§ **Vorliegender Text**
"""

Bereits jetzt - anderthalb Jahre vor meinem ersten Konzert - bereite ich gemeinsam mit der RSO-Managerin Christiane Goller eine spannende Spielsaison 2010/2011 vor. Sicherlich werden Sie mich in den nächsten Monaten oft als Zuhörer in den RSO-Konzerten im Konzerthaus, im Musikverein, im Theater an der Wien oder bei den Salzburger Festspielen treffen. Ich würde mich freuen, wenn sich dabei die Gelegenheit zum persönlichen Gespräch mit Ihnen ergibt.

Das RSO Wien im März

"Frenetischen Jubel" für den "Gruß aus Wien" (Kurier) gab es am Ende des Japan-Gastspiels des RSO Wien unter der Leitung von Bertrand de Billy im Februar 2007 - und aufgrund des großen Erfolges postwendend die Einladung zu einer Folgetournee 2009: Diesmal - von 26. Februar bis 16. März 2009 - reist das ORF-Orchester gemeinsam mit Dmitrij Kitajenko, dem Grandseigneur unter den russischen Dirigenten, und je einem russischen und wienerischen Programm. Als Solist mit dabei: der junge deutsche Pianist Herbert Schuch, Gewinner des Internationalen Beethoven-Klavierwettbewerbs 2005.

Eine Woche nach der Rückkehr aus Tokio, am 24. März 2009 im RadioKulturhaus, erklärt Wilhelm Sinkovicz Wissenswertes zur "Rhapsodie espagnole". Ihr spezifisches, bis heute überaus beliebtes Kolorit verdankt die spanische Kunstmusik auch einem wichtigen Impuls durch den französischen Impressionismus. Insbesondere Maurice Ravel, der sich als Baske Spanien besonders verbunden fühlte, besaß eine faszinierende Imaginationskraft für iberische Klangfarben. "Die Rhapsodie espagnole", schrieb Manuel de Falla, "überraschte mich durch ihren spanischen Charakter. Wie aber sollte ich mir diesen so subtil authentischen Hispanismus erklären? Ich fand rasch die Lösung des Rätsels: Ravels Spanien war ein idealisiertes Spanien, wie er es durch seine Mutter kennengelernt hatte."

"""

§ **Anweisungen**
[1] Beantworten Sie zum Text über das RSO Wien folgende Fragen:
(a) Unter wessen Leitung stand das Japan-Gastspiel des RSO Wien im Februar 2007?
(b) Welchen Wettbewerb gewann der Pianist Herbert Schuch im Jahr 2005?
(c) An welchem Ort erklärt Wilhelm Sinkovicz am 24. März 2009 Wissenswertes zur "Rhapsodie espagnole"?
[2] Führen Sie den Text über das RSO Wien im Anschluss an seinen letzten Satz fort.
Die Datensätze stammen aus einer anderen Quelle als der Text.

§ **Extrahierte Daten**
"""

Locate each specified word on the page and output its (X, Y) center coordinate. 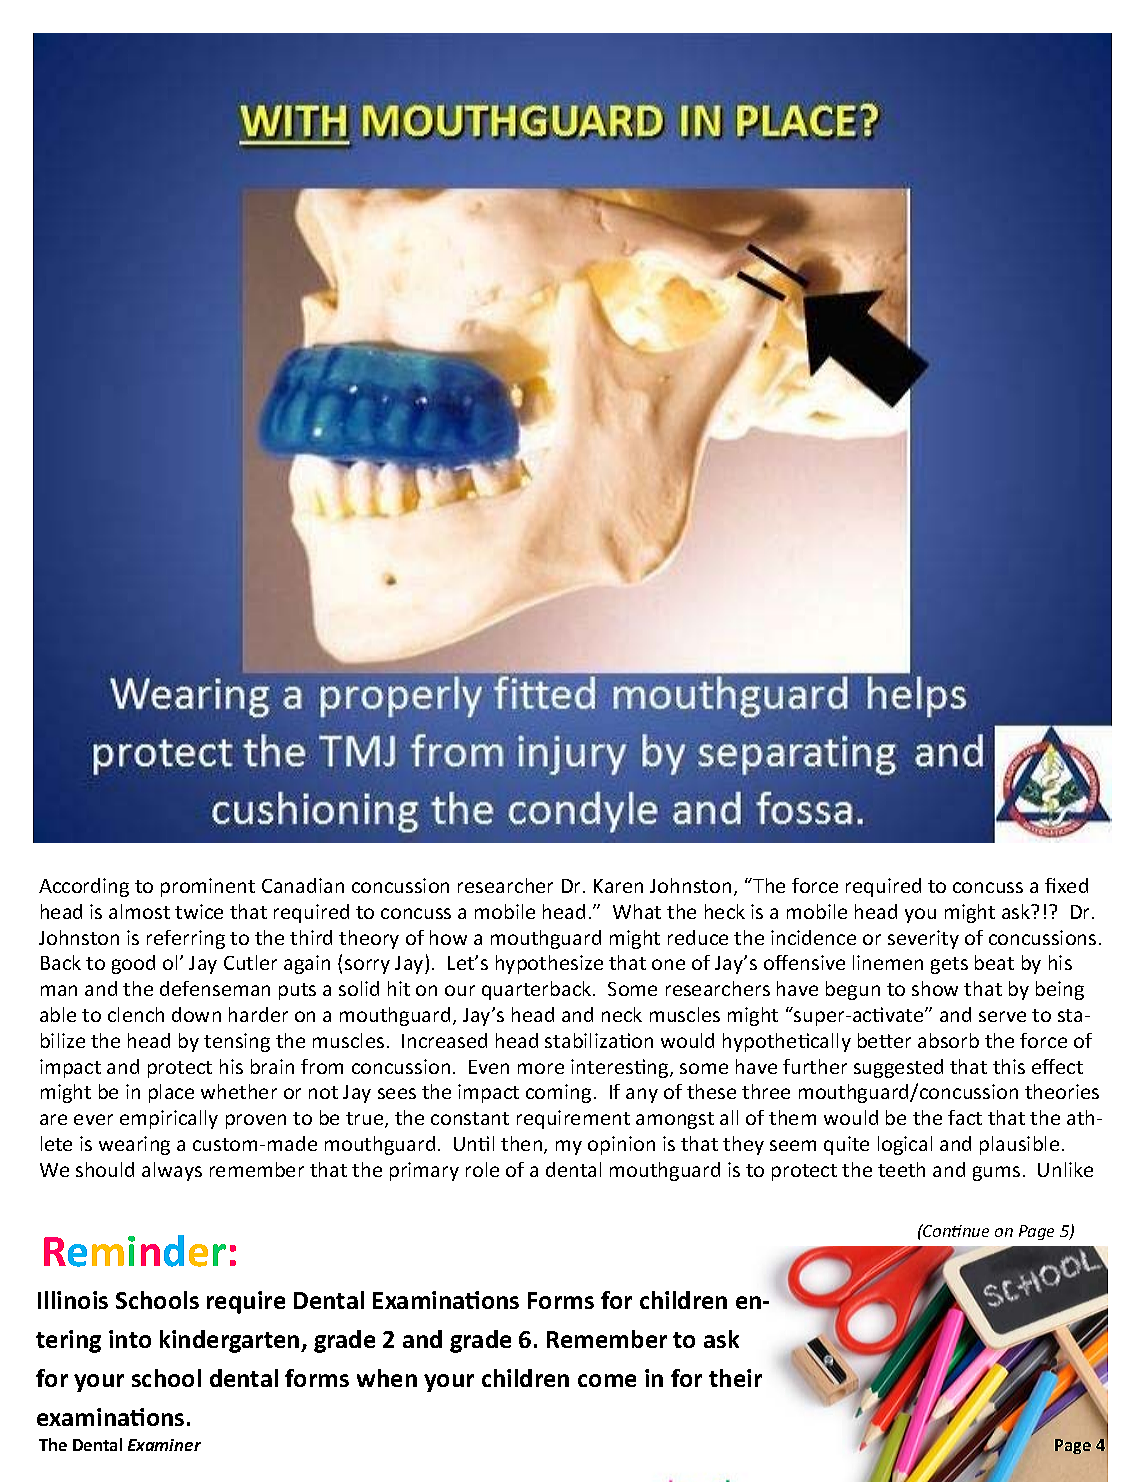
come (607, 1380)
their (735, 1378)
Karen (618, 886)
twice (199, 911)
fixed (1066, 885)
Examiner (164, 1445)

"""
"""

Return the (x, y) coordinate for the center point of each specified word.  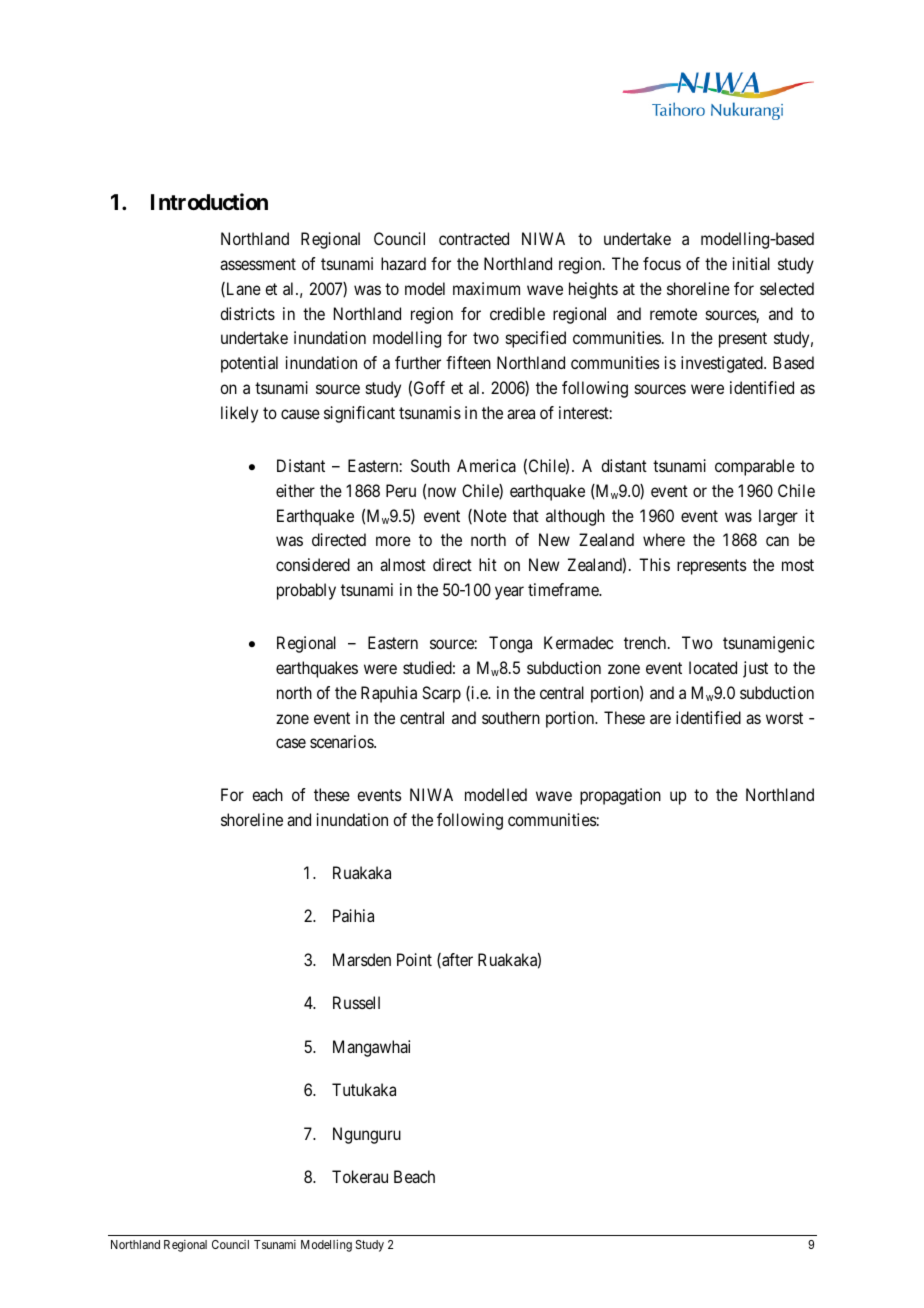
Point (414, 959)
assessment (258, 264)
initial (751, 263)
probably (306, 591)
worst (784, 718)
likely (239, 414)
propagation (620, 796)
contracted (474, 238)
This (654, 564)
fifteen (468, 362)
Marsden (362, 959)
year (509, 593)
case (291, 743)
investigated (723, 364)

"""

§ **Ergebnisse je Aufgabe**
[1]
(a) Bertrand de Billy
(b) den Internationalen Beethoven-Klavierwettbewerb
(c) im RadioKulturhaus

[2]
Der März klingt am 26. März 2009 mit einer Uraufführung aus: Thomas Larchers Violinkonzert mit Isabelle Faust und Bertrand de Billy im Musikverein. Mit seinen zwischen neuer Tonalität und experimentellen Aktionen changierenden Werken hat sich der Tiroler Pianist auch als Komponist international bestens positioniert. Isabelle Faust, die Widmungsträgerin seines Violinkonzerts, ist wie Larcher an historischen Verbindungslinien interessiert. Mit Ravels "Tzigane" schlägt sie den Bogen zu einem modernen "all'ungarese", das indirekt auch Henri Dutilleux inspirierte: Sein dem Mäzen und Dirigenten Paul Sacher zugeeignetes, suggestives Orchesterstück "Mystère de l'instant" greift Elemente von Béla Bartoks Musik für Saiteninstrumente auf, die 1936 ebenfalls im Auftrag Sachers entstanden war.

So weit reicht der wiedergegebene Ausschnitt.